Monday, Mar. 05, 1934
"Royall Capitol"
Last week Virginia's General Assembly did something it had not done since a British force under Colonel Tarleton threatened Richmond in 1781. With Governor Peery and the State Supreme Court, the Legislature evacuated Richmond. In a special train the dignitaries traveled 45 miles south to Williamsburg where the Legislature officially reconvened.

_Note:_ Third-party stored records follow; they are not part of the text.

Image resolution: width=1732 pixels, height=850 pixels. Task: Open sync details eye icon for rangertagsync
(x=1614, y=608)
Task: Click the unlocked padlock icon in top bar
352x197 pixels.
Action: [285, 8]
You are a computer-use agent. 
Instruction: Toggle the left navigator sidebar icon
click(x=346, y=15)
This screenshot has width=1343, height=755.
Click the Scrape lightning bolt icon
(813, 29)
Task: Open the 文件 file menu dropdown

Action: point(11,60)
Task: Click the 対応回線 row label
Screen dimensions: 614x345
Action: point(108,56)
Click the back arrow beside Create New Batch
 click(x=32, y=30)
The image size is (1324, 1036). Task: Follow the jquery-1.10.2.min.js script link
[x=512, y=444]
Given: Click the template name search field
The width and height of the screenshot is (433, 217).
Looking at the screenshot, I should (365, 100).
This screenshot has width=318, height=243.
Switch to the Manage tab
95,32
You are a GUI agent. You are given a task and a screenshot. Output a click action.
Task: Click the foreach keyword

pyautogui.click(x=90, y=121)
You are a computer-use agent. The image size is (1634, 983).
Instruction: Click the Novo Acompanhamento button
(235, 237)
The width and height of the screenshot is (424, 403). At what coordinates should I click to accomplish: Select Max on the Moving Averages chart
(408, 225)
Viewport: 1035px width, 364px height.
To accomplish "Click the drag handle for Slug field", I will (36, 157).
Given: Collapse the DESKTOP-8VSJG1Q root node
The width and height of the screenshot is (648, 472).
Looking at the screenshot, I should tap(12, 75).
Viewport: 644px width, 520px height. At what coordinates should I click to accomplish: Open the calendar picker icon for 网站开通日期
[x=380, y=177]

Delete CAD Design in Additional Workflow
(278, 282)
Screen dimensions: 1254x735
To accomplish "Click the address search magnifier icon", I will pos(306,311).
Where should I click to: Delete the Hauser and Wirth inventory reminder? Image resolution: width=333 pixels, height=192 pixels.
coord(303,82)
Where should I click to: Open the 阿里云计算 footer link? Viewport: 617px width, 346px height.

Occasion was the dedication of a copy of Virginia's ancient provincial Capitol, destroyed by fire in 1747, part of John D. Rockefeller Jr.'s $12,000,000 scheme to restore Williamsburg to its 18th Century glory. At a joint session in the austere room of the House of Burgesses, the General Assembly of Virginia saw onetime Governors Davis, Trinkle, Byrd and Pollard on the dais, heard Governor Peery and Mr. Rockefeller speak. Said pious Mr. Rockefeller: "What a temptation to sit in silence and let the past speak to us of those great patriots whose voices once resounded in these halls. Well may we say to ourselves in the words which the Captain of the Lord's host spoke unto Joshua: 'Loose thy shoe from off thy foot, for the place whereon thou standest is holy.'" When the joint session adjourned, the Legislature passed a bill permitting it to sit once a year at Williamsburg. After the ceremonies, the party inspected the H-shaped Capitol building, whose handmade bricks had been specially fashioned in a nearby brickyard, admired the reproduction of the chair in which the Crown Governor once sat, smiled at an inscription above an arch in the south wall of the piazza: "Her Majesty Queen Anne Her Royall Capitol." A reception and luncheon given by Mr. Rockefeller and a Legislative tour of restored private homes and public buildings concluded Williamsburg's biggest day since 1779, when the capital moved to Richmond.